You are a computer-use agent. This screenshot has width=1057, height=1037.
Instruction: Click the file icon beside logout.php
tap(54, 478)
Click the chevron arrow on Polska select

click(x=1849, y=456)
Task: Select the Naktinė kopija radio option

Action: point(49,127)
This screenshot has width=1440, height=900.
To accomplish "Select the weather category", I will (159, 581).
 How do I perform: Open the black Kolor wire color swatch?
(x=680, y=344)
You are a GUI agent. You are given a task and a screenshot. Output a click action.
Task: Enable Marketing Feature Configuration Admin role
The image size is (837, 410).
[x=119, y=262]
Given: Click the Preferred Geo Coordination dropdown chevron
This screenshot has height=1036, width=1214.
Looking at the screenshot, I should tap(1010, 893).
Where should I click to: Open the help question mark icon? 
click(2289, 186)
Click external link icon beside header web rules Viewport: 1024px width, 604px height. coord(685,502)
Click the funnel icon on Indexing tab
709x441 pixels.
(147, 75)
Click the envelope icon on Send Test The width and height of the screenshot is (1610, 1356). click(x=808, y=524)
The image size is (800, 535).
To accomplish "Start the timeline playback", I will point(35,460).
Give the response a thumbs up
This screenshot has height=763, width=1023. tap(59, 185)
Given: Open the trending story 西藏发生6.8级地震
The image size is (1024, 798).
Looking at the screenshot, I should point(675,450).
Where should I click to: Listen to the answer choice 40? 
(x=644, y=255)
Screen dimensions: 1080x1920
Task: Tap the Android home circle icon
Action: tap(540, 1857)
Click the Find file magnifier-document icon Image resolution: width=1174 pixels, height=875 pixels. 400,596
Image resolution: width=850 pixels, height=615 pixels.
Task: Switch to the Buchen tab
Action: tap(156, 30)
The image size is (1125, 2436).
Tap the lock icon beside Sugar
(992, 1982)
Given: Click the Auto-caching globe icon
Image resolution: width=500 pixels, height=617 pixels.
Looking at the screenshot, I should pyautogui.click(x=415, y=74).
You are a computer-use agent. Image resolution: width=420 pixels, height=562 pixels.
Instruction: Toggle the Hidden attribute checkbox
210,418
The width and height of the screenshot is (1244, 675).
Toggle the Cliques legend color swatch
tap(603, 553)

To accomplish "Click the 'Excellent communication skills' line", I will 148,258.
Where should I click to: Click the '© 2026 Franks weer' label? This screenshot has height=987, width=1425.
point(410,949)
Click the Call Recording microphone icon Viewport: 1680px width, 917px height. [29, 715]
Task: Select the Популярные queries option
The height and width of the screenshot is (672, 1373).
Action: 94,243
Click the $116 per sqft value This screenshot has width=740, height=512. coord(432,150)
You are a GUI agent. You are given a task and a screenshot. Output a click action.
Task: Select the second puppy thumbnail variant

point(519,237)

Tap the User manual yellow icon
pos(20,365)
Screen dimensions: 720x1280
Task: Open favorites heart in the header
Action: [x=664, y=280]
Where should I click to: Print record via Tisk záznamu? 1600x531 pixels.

Task to carry out | Beginning with the first line of the listing above, print each line exactly until you have printed the line that contains "Given: Click the Preferred".

Response to this task |
You are a computer-use agent. This screenshot has width=1057, height=1037.
Instruction: Click the file icon beside logout.php
tap(54, 478)
Click the chevron arrow on Polska select

click(x=1849, y=456)
Task: Select the Naktinė kopija radio option

Action: point(49,127)
This screenshot has width=1440, height=900.
To accomplish "Select the weather category", I will (159, 581).
 How do I perform: Open the black Kolor wire color swatch?
(x=680, y=344)
You are a GUI agent. You are given a task and a screenshot. Output a click action.
Task: Enable Marketing Feature Configuration Admin role
The image size is (837, 410).
[x=119, y=262]
Given: Click the Preferred Geo Coordination dropdown chevron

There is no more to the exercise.